A violência doméstica não é um assunto privado. O silêncio protege o agressor, nunca a vítima.
Paula não pode virar apenas mais um número
Paula tinha uma profissão, uma rotina e uma filha.
Ela havia encerrado um relacionamento e bloqueado o ex-namorado. Por exercer um direito básico, foi perseguida e morta na rua, segundo a investigação.
Seu nome não pode ser reduzido à próxima linha de uma planilha.
Mas a estatística também não pode ser ignorada. Antes do assassinato de Paula, São Paulo já havia registrado 125 feminicídios somente entre janeiro e maio.
O caso de São Vicente precisa aumentar a pressão por respostas.
São Paulo enfrenta uma epidemia social repugnante, alimentada pela incapacidade de impedir que homens tratem mulheres como propriedade.

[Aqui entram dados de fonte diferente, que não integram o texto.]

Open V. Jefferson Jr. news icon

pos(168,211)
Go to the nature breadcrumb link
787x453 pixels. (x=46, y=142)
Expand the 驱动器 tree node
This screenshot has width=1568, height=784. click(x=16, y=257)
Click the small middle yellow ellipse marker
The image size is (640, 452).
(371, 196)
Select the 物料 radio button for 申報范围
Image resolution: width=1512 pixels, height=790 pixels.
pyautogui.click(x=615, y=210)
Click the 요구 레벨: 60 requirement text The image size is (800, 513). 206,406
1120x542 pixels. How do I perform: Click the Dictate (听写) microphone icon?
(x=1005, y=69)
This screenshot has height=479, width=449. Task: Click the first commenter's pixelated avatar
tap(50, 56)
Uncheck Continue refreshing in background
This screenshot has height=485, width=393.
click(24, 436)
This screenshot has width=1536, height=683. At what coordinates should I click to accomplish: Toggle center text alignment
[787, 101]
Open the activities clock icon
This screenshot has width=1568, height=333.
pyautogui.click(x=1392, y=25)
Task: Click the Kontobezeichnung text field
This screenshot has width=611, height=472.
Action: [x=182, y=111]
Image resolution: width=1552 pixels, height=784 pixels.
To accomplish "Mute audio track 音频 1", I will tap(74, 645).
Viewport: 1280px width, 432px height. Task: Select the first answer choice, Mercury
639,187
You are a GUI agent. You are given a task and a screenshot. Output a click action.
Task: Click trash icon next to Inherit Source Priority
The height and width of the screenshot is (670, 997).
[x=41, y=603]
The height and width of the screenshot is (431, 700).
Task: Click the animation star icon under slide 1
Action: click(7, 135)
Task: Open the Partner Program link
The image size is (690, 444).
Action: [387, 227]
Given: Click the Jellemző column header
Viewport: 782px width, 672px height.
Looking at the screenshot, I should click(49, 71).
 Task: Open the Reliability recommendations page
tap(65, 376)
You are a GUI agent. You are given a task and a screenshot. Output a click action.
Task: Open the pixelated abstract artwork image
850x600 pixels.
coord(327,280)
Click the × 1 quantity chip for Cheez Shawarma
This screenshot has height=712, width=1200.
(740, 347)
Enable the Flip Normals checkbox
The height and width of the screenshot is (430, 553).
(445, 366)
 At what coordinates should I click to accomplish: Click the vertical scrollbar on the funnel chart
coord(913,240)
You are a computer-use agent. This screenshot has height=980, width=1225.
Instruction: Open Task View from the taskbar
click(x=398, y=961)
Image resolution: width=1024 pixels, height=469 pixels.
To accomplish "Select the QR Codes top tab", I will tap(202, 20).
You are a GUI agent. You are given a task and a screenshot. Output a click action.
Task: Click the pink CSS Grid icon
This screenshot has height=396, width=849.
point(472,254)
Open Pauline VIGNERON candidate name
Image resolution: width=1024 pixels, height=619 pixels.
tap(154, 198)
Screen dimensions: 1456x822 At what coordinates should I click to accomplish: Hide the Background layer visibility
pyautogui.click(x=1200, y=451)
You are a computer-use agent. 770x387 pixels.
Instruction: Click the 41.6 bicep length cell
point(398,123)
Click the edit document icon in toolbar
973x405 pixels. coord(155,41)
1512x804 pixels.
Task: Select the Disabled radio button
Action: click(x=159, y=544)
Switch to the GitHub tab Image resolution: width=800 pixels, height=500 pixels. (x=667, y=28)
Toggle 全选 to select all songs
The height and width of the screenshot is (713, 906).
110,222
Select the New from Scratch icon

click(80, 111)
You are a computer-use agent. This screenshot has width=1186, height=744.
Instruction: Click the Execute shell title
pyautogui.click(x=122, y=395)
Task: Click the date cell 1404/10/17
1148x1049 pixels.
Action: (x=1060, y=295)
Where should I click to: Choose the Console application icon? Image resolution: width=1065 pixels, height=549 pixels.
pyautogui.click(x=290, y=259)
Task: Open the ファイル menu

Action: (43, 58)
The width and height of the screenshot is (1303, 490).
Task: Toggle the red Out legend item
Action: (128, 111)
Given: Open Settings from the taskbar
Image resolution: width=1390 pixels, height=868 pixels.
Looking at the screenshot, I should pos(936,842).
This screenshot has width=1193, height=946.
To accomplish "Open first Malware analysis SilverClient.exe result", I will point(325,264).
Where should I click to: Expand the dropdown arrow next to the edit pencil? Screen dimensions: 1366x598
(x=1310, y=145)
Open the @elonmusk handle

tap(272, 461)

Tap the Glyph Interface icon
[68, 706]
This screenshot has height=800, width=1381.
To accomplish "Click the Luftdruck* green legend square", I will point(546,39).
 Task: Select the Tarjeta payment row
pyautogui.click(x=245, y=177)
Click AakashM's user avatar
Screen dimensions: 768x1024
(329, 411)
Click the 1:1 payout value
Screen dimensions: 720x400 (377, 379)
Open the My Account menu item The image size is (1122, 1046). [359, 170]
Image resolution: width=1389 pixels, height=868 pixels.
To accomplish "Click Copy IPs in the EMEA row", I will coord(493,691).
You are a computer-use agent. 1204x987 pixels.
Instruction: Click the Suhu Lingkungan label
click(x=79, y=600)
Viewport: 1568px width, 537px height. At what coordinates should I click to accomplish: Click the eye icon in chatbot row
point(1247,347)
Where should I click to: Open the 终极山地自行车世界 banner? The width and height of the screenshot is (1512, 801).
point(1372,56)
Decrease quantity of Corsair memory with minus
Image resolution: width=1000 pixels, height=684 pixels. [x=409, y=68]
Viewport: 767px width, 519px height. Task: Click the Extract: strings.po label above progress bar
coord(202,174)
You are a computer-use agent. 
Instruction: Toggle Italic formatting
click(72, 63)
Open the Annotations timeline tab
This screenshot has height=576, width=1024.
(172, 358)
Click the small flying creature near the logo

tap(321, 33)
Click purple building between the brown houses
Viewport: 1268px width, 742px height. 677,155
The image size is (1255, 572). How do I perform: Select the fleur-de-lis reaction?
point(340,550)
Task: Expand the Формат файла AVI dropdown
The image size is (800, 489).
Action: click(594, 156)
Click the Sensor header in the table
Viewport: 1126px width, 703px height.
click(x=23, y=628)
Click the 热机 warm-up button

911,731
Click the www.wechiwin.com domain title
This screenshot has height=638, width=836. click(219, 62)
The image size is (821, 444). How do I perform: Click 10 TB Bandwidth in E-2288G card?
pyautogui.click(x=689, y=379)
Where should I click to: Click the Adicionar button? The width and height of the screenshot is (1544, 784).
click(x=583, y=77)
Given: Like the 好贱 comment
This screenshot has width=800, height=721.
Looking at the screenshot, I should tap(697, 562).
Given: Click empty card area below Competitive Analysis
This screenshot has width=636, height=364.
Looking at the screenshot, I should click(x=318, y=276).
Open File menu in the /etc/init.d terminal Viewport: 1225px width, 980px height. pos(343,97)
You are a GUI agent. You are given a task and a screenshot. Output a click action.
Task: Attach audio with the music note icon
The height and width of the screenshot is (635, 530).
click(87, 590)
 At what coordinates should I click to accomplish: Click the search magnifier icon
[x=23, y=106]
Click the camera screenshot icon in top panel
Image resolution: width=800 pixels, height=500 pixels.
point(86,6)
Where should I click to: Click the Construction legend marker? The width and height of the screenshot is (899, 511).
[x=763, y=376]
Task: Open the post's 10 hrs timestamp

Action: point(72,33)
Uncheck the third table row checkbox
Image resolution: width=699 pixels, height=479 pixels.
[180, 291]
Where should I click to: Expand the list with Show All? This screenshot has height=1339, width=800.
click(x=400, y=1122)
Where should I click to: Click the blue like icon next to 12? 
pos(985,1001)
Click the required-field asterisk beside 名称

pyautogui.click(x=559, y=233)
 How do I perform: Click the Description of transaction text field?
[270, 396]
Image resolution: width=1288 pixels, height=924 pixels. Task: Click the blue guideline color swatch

Enquanto cada feminicídio for apresentado como uma tragédia provocada por “ciúme”, continuaremos discutindo as desculpas do assassino depois do crime, em vez de reconhecer os sinais que apareceram antes.
Não basta lamentar a morte de Paula.
Não basta prender o homem apontado como autor.
Não basta publicar uma nota de pesar.
É preciso cobrar proteção, prevenção, transparência e respostas concretas.
São Paulo já contou 125 mulheres mortas até maio. A pergunta que deve atormentar as autoridades é uma só: o que será feito para impedir a próxima?
Como denunciar e buscar ajuda
Mulheres em situação de violência e pessoas que presenciarem agressões podem procurar ajuda pelo Ligue 180, serviço gratuito que funciona 24 horas por dia.
O canal oferece orientação, informa os serviços mais próximos e recebe denúncias. Também é possível entrar em contato pelo WhatsApp, no número (61) 9610-0180.
Em situações de emergência ou risco imediato, a Polícia Militar deve ser acionada pelo 190.